EXERCISE PASSAGE -
[Start of Attachment]

…and you know it’s hard to pretend…
(With apologies to Supertramp)
I’ve been getting a little fed up of all the wet weather recently. I don’t mind being out in the rain – providing I have the appropriate clothes on – but even I am not so excited by my allotment that I am going try and work the soil when it is REALLY wet. So I have been a frustrated gardener. I did spend some time doing a thorough seed audit, and then putting together an order for seeds to go to the allotment secretary. And I do now have a fairly detailed plan of how much of what to plant where. Assuming the weather ever allows me to get up there and prepare the beds… But I was beginning to get cabin fever.
Fortunately for me there was one job that could be done even in steady drizzle – raising the crowns of the silver birches. This really has to be done in winter, before the sap starts rising, as birches tend to bleed a lot and this can weaken the tree and leave it prone to disease. So, wrapped up in waterproofs I grabbed my pruning saw and assessed the job at hand.

[End of Attachment]

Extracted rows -
[Start of Attachment]

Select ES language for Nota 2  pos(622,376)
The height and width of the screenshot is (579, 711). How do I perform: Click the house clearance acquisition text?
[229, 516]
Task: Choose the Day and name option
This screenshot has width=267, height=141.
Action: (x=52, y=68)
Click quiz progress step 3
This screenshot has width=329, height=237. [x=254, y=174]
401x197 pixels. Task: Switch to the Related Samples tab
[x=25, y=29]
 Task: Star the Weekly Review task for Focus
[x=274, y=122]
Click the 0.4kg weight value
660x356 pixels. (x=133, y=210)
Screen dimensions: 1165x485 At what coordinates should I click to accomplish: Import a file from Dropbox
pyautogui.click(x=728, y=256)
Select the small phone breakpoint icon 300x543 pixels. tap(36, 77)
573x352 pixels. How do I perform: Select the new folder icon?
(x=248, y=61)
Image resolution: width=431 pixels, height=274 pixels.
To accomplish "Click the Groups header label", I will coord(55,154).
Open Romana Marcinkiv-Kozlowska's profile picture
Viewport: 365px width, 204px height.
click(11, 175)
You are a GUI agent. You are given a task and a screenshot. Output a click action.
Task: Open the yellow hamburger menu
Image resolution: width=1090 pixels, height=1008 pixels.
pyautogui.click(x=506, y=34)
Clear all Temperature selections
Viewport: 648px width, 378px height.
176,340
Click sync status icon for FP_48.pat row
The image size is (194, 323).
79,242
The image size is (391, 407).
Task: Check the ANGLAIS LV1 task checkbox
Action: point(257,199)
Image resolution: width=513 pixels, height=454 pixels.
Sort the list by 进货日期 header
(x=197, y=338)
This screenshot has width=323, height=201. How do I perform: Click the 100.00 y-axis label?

[End of Attachment]

YOUR GOAL - Please list everything the writer of the gardening post at the top of the page says they did or produced in the paragraph beginning "I've been getting a little fed up" while the wet weather kept them off the allotment.

ANSWER TO THE PROBLEM -
- A thorough seed audit
- An order for seeds to go to the allotment secretary
- A fairly detailed plan of how much of what to plant where